Abstract A fast computation method that can be used for efficient analysis of full scale three-dimensional random vibrations induced by railway traffic is presented in this paper. The method uses the pseudo-excitation method (PEM) for random analysis and the proposed multi-point synchronous algorithm (MPSA) for solution of the large sparse linear equations of the train-track-soil coupled system (TTSCS). A mixed two- and three-dimensional TTSCS model is established firstly. Based on the linear Hertzian wheel/rail contact relationship, the time-dependent equations of motion of the TTSCS are deduced. This formulation leads to a global system of equations that can be solved in a directional manner without the need for iterative processes.
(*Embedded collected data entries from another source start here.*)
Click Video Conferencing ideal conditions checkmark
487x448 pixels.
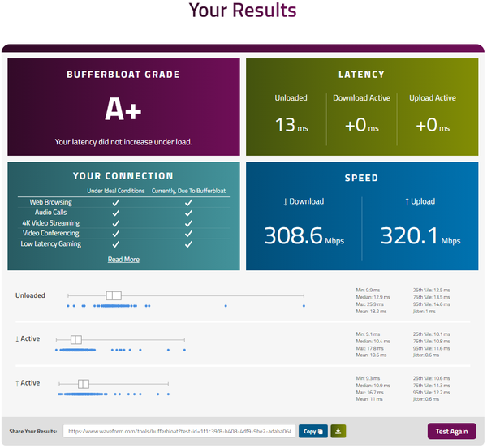pyautogui.click(x=115, y=233)
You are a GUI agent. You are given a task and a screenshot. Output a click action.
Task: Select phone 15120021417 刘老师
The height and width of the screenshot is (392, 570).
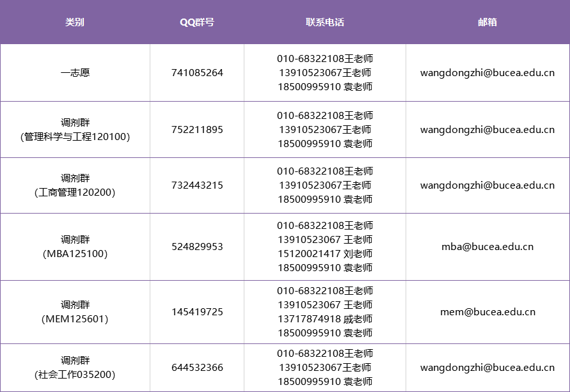(325, 254)
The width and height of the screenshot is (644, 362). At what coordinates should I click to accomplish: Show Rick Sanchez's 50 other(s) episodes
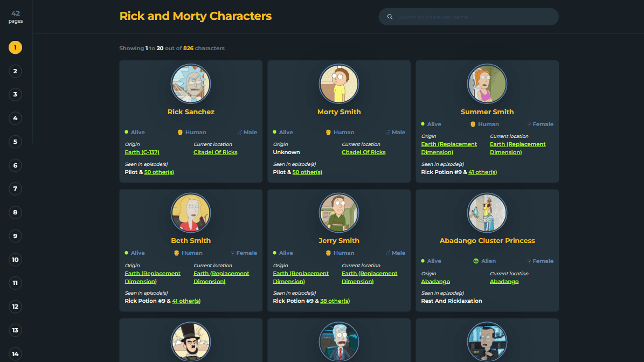point(159,172)
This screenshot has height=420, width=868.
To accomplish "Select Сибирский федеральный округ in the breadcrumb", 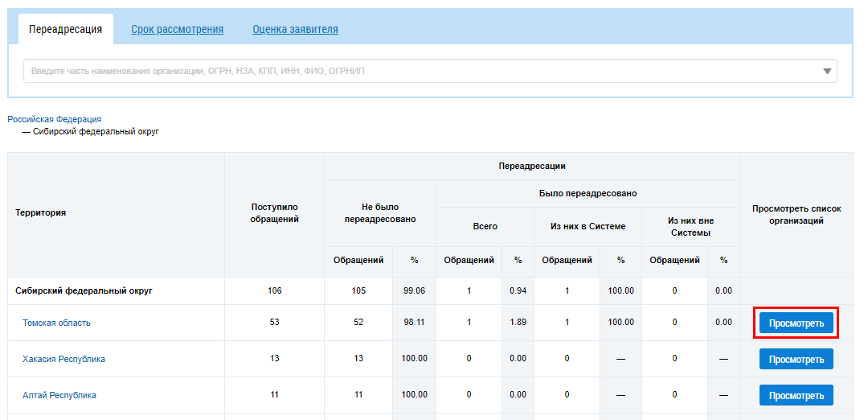I will 96,131.
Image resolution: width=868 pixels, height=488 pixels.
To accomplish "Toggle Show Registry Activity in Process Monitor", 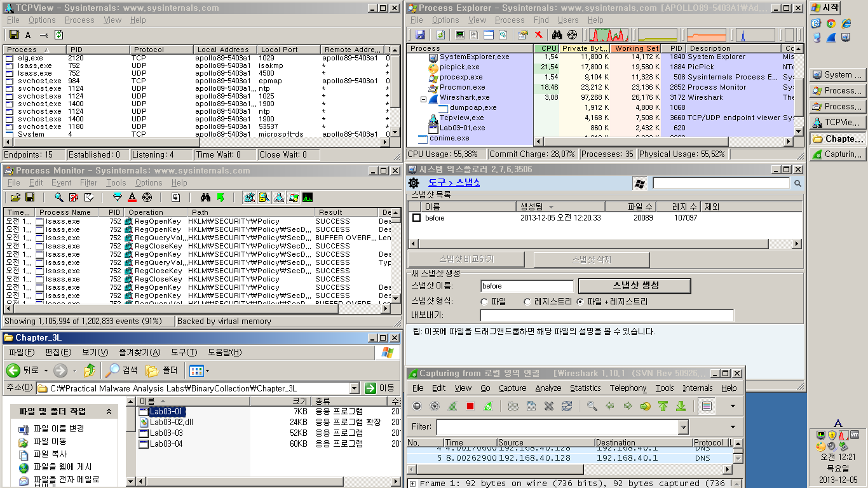I will [249, 198].
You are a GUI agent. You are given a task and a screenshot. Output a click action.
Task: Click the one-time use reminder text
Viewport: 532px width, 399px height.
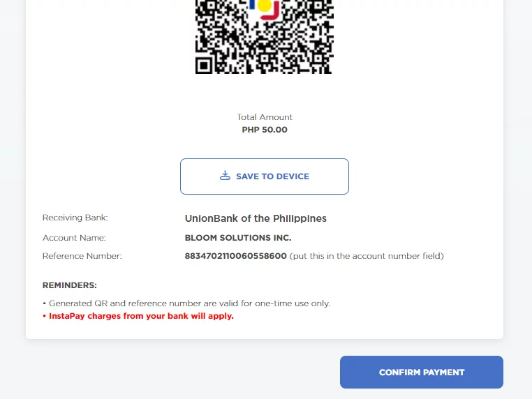[x=186, y=303]
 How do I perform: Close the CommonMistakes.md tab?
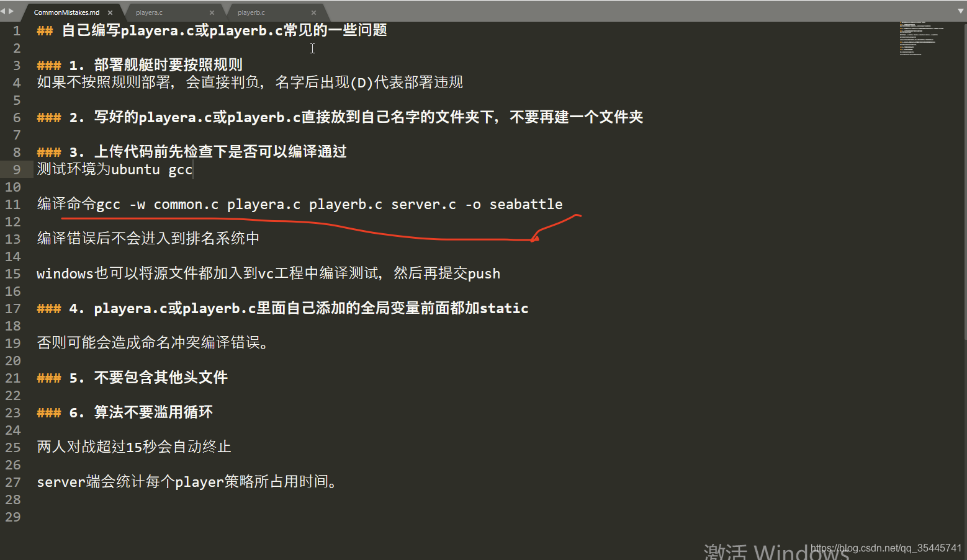[110, 12]
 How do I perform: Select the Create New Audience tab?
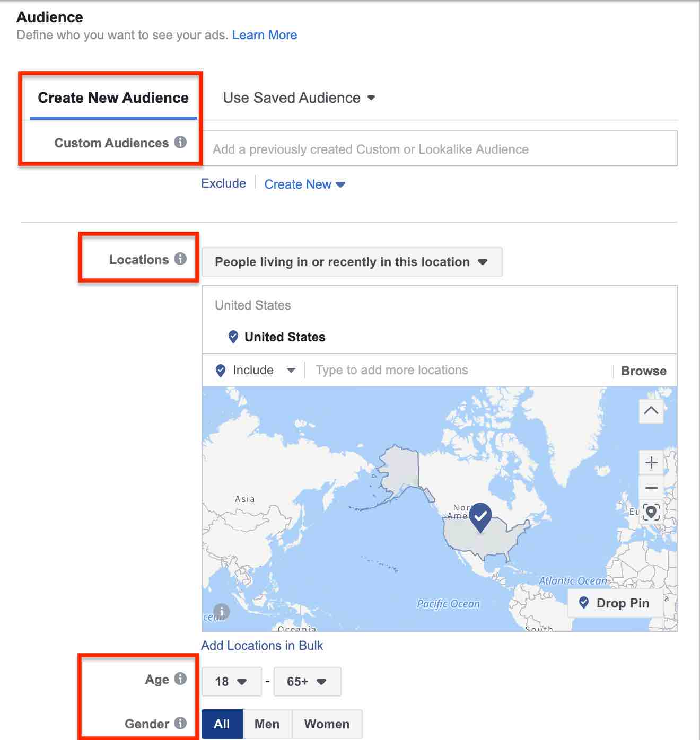tap(112, 98)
By means of the PEM, the self-excitation induced by the random track irregularity is transformed into a series of deterministic harmonic excitation vectors. To accelerate the computation, a fast computation strategy is proposed. In the numerical example, the proposed method is validated through comparison with field measured results. Comparison of the results of the MPSA with those of the triangular factorization algorithm and ANSYS is undertaken to evaluate the efficiency of the MPSA. It is confirmed that the MPSA can result in a five- to tenfold increase in computation efficiency.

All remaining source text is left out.